As seen in FIGS. 18 and 19, there are numerous horizontal concrete beams 125 disposed angularly across the corner 99 of the garage. These beams provide several functions; they allow for anchoring of the cages along a vertical spine 126 running the full height of the corner and they also preclude vehicles from inadvertently running out of the garage!

To complete the esthetics and to facilitate air flow out of the garage, there are provided a series of vertically extending colored translucent glass panels 130 disposed behind the turbines 100 and extending vertically the height of the garage. The areas designate 8128 are open areas permitting air flow and exhaustion of fumes from the garage. One form of glass panel may be that known as Vanceva which is also tempered so that if there is some impact of stones or the like they will not shatter. The glass panels 130 will provide a finished appearance consistent with the façade

The foregoing is considered as illustrative only of the principles of the invention. Since numerous modifications and changes will readily occur to those skilled in the art, the invention is not limited to the preferred embodiment and all suitable modifications and equivalents may be resorted to, falling within the scope of the invention.

Claims

1. A multi-storied garage structure having an energy efficient power and ventilation system, comprising a base line ground floor and a roof top; at least one vertically disposed wind-turbine affixed to the exterior of the multi-storied garage and disposed between the ground floor and the roof top.
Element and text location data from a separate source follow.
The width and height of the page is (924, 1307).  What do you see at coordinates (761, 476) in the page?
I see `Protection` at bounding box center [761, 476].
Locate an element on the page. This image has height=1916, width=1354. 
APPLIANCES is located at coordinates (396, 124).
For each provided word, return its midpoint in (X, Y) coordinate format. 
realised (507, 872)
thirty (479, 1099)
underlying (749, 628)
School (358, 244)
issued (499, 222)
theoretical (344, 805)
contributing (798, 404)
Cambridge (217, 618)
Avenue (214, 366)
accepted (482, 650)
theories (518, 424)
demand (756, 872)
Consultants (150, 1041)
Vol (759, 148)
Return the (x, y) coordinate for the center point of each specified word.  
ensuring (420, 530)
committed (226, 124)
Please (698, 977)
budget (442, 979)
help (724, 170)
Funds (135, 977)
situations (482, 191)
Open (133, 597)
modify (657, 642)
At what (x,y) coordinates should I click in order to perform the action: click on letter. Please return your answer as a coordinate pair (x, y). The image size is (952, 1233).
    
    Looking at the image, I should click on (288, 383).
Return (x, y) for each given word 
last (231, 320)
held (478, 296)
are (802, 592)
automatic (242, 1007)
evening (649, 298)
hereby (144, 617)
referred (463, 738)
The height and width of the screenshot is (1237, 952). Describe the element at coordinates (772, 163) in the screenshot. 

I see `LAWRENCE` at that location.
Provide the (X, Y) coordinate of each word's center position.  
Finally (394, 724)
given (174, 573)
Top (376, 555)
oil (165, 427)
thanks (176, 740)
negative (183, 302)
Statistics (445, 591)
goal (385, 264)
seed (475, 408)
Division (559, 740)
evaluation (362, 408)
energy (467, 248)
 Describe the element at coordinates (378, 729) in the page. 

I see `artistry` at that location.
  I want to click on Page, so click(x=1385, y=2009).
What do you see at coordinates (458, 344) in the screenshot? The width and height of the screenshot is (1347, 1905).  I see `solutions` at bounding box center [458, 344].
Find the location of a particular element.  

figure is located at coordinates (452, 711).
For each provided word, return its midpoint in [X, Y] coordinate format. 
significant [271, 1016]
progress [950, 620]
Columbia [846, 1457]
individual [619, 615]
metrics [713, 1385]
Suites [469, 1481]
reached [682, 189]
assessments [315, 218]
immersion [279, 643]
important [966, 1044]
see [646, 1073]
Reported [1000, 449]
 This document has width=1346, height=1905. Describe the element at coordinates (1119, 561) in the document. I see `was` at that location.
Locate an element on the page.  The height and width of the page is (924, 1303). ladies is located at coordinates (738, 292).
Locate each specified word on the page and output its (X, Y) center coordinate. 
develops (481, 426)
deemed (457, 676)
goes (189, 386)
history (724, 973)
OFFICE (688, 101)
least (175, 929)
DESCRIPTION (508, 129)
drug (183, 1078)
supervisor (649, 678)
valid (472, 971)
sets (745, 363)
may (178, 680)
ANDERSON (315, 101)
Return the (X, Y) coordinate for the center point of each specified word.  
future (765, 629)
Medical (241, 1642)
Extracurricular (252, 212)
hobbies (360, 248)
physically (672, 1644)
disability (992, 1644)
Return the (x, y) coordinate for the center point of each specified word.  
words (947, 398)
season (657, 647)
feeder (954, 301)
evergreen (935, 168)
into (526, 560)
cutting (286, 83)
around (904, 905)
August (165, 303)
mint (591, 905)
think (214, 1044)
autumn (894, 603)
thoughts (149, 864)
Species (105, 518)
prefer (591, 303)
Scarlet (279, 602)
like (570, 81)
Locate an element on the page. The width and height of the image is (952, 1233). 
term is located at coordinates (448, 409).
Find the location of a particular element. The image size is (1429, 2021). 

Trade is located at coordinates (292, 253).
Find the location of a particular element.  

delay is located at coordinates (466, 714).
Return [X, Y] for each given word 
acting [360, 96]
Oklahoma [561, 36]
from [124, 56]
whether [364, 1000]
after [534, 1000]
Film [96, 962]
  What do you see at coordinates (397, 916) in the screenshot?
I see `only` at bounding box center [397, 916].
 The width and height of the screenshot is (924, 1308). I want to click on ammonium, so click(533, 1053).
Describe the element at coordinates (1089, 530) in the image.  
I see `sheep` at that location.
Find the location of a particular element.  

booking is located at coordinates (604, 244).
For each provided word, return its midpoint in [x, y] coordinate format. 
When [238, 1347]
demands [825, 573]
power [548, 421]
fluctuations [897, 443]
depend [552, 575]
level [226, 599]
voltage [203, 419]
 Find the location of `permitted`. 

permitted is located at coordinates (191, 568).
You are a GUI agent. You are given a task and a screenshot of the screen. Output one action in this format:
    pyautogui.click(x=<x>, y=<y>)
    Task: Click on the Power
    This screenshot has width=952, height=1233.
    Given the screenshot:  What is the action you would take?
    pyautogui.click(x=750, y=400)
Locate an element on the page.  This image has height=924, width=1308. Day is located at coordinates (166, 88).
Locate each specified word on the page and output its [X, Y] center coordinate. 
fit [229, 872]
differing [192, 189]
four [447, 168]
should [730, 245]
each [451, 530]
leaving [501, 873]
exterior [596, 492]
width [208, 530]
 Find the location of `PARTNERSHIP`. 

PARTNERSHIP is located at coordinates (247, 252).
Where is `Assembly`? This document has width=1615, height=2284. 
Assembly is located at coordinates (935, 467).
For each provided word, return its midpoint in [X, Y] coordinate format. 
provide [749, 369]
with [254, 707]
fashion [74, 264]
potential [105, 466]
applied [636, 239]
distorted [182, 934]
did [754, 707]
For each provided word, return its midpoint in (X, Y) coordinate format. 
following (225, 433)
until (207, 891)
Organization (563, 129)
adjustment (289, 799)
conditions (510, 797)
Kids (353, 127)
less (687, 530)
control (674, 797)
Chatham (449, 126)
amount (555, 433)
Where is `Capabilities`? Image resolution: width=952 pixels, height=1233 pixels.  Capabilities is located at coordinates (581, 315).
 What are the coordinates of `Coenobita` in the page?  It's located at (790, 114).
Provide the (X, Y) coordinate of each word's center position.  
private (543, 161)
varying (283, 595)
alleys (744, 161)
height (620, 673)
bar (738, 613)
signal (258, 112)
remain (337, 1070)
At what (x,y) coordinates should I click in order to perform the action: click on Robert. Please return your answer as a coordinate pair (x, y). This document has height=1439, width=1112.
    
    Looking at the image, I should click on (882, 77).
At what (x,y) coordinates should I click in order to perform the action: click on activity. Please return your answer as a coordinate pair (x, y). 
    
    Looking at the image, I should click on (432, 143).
2. The garage structure of claim 1 wherein at least three stacked wind turbines are affixed to the exterior.

3. The garage structure of claim 2, where the topmost portion of the upper wind turbine may extend above the roof line of the structure.

4. The garage structure of claim 2, wherein the stacked wind turbines are provided in a corner of the structure.

5. The garage structure of claim 4, wherein said corner of the structure would otherwise be unusable interior space on the garage floor where no vehicles could be parked due to the ramping and lane delineation for vehicles.

6. The garage structure of claim 1, wherein the garage ventilation system provides for natural air flow and comprises a plurality of arrangements of glass channels configured and spaced to allow for pre-arranged gaps between certain channels to meet calibrated minimal levels of open space for ventilation purposes.

7. The garage structure of claim 6, wherein there are at least five different patterns of arrays of glass channels.

8. The garage structure of claim 7, wherein the arrays may be disposed in different progressions of arrangements from densely configured to openly configured.

9. The garage structure of claim 8, wherein the arrays and the progressions may differ from floor to floor.

10. A multi-storied garage structure having a base line ground floor and a roof top; the garage having a glass facade on at least one exterior perimeter wall to allow natural air flow ventilation for the structure; the glass façade comprised of vertically arranged channels of glass spaced in a calibrated arrangement to provide the minimum required air flow.

11. The garage of claim 10, wherein said glass channels are arranged in arrays of different patterns of adjacent spacing between channels and between arrays of different spacing between arrays.

12. The garage of claim 11, wherein the arrays have different arrangements from floor to floor.